Demetre James Politis
Rabia Khedr was doubly invested in Humber’s memorials that both honoured the 14 women killed in Montreal’s Ecole Polytechnique and disabled persons who are victims of violence.
The commissioner with the Ontario Human Rights Commission is legally blind and a woman.
“I am a Muslim, Punjabi, Pakistani, Canadian, woman, wife, mother, activist, advocate, and I happen to have a disability,” said Khedr, who is also a founder of the Canadian Association of Muslims with Disabilities.
She was the keynote speaker at the Day of Remembrance and Action on Violence Against Women and Persons with Disabilities event on Wednesday at the IGNITE Student Centre.
Khedr recalled the dramatic moment from her past when she found out about the Ecole Polytechnique massacre of 1989 where 14 women were killed by an armed student.

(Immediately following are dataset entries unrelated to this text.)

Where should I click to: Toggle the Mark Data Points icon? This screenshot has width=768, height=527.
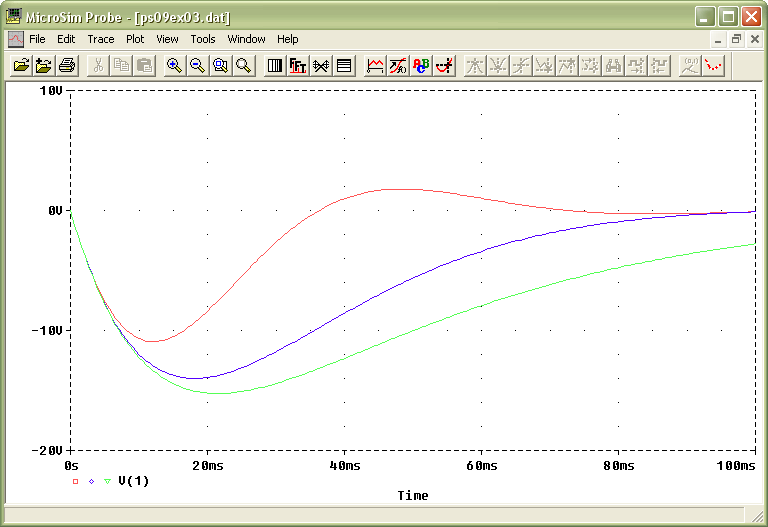[713, 66]
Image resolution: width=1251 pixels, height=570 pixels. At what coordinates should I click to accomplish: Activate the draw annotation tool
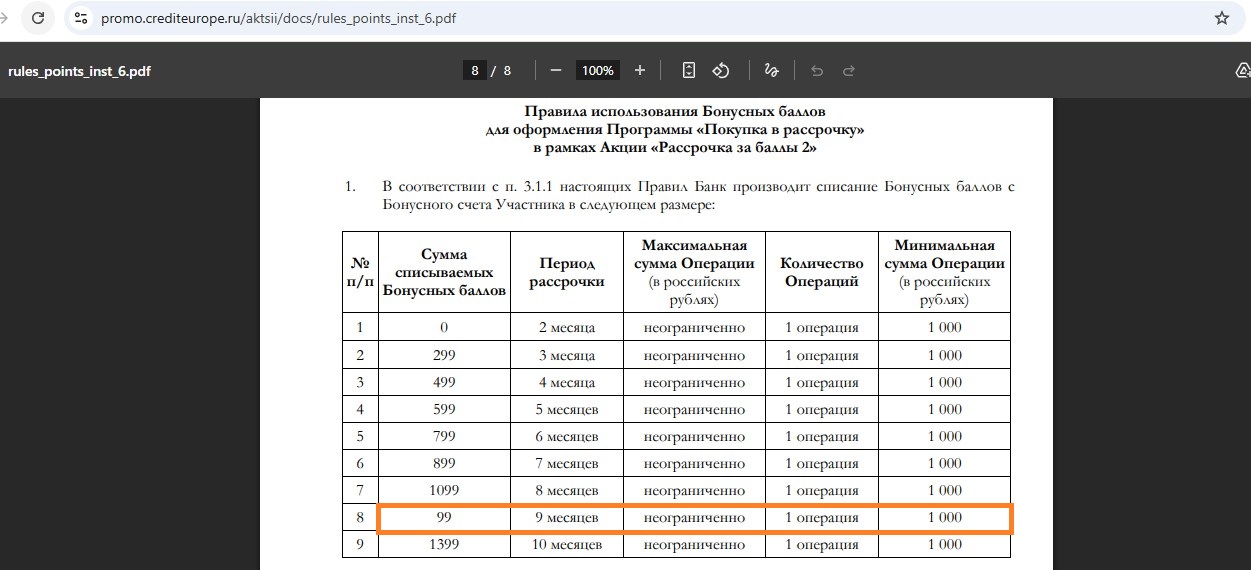[x=771, y=70]
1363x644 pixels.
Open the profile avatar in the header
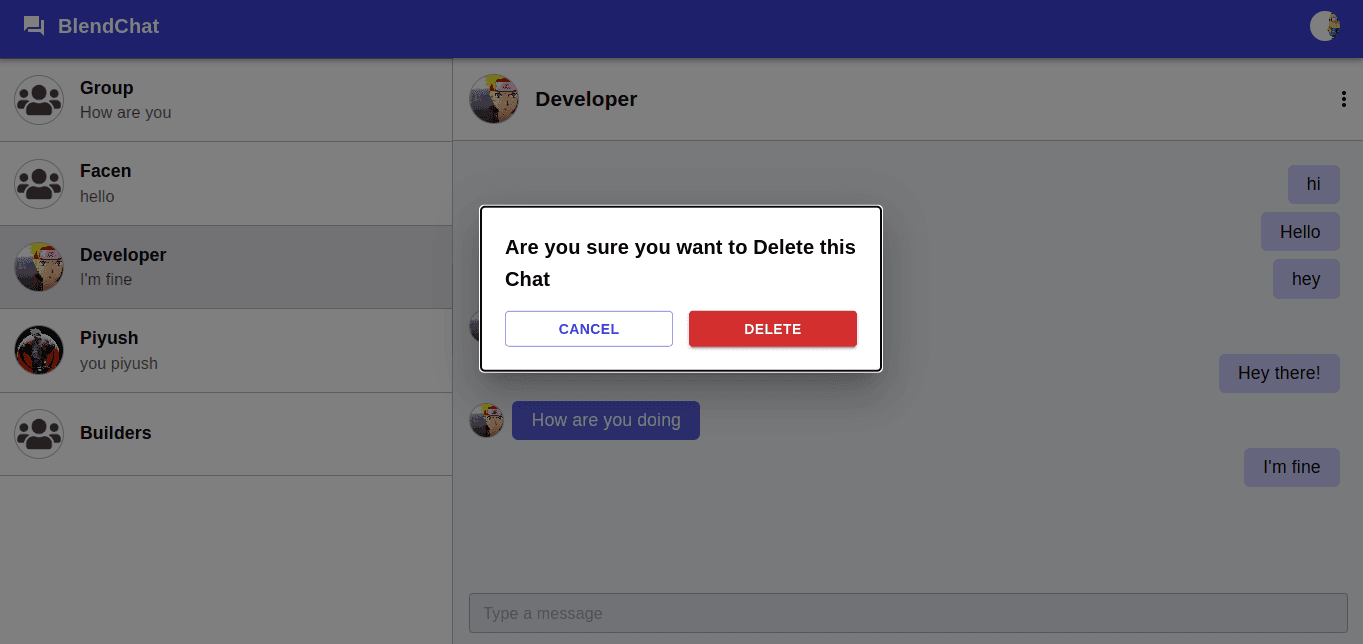point(1325,26)
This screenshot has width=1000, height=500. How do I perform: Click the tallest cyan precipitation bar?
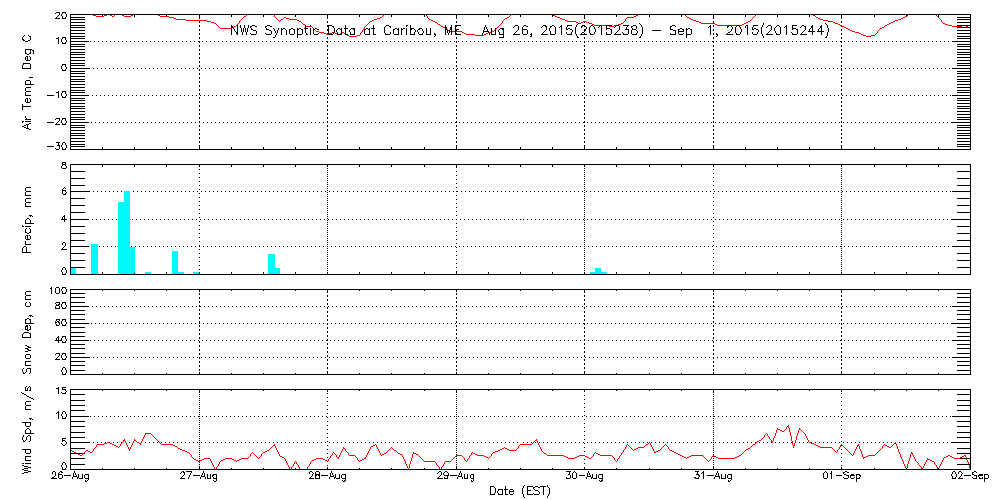tap(127, 232)
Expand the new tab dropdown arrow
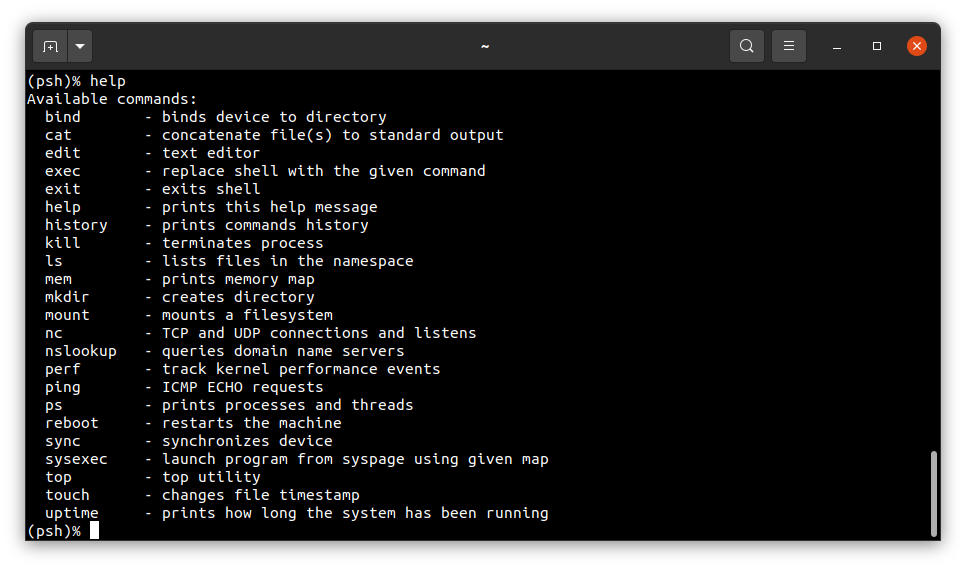Image resolution: width=966 pixels, height=569 pixels. tap(80, 46)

“I remember when the shooting rampage happened, and I remember this ugly, ugly feeling of ‘Why those 14 women?’” she asked. “It took the government two years to declare a national day of remembrance. Two years is a long time.”
“We know that there is a substantial number of missing and murdered Indigenous women and still we can’t get our act together on in terms of a national inquiry,” Khedr said.

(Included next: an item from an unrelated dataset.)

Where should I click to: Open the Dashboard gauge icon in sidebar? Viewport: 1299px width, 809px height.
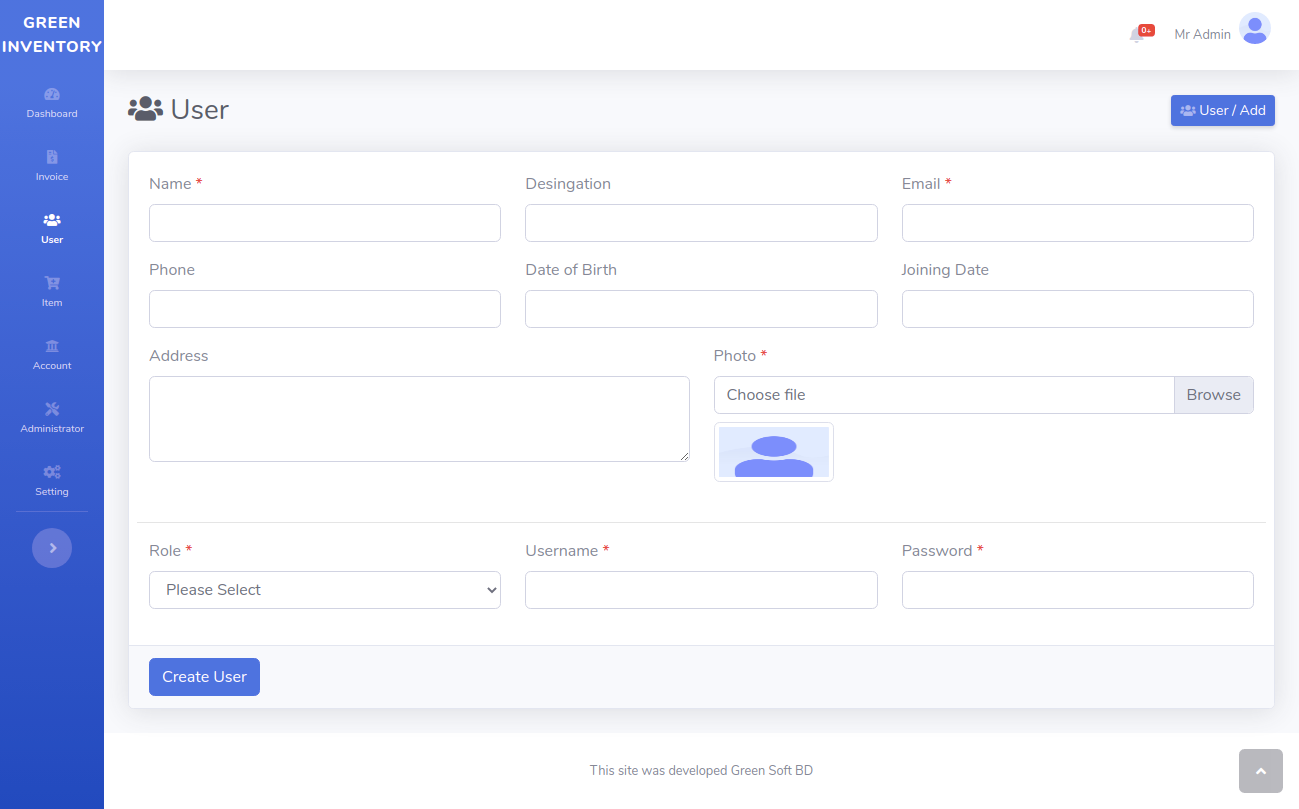[52, 94]
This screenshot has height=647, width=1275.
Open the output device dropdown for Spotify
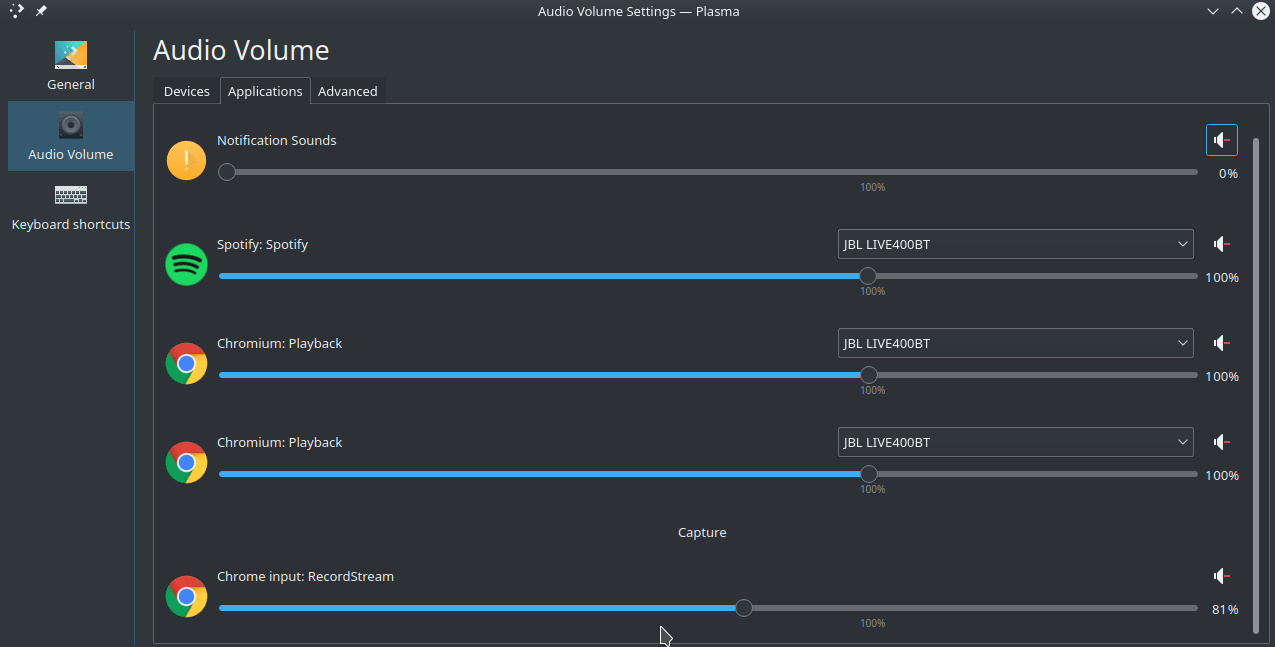click(1014, 243)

“Young women are at the most risk. Women in school spaces, colleges, universities and high schools are at the greatest risk of violence,” she said.
The event included a segment intended to symbolically demonstrate Humber’s commitment to ending gender-based violence with a banner signing.
Zahra Brown, Equity Generalist at Humber’s Human Rights, Equity and Diversity office who has a hearing disability, told the audience about the importance of change.
“When it comes to change, we must look at the differences of our reality regardless of our race, our sexuality and ability,” Brown said. “It’s really, really important for us to make change and take some action.”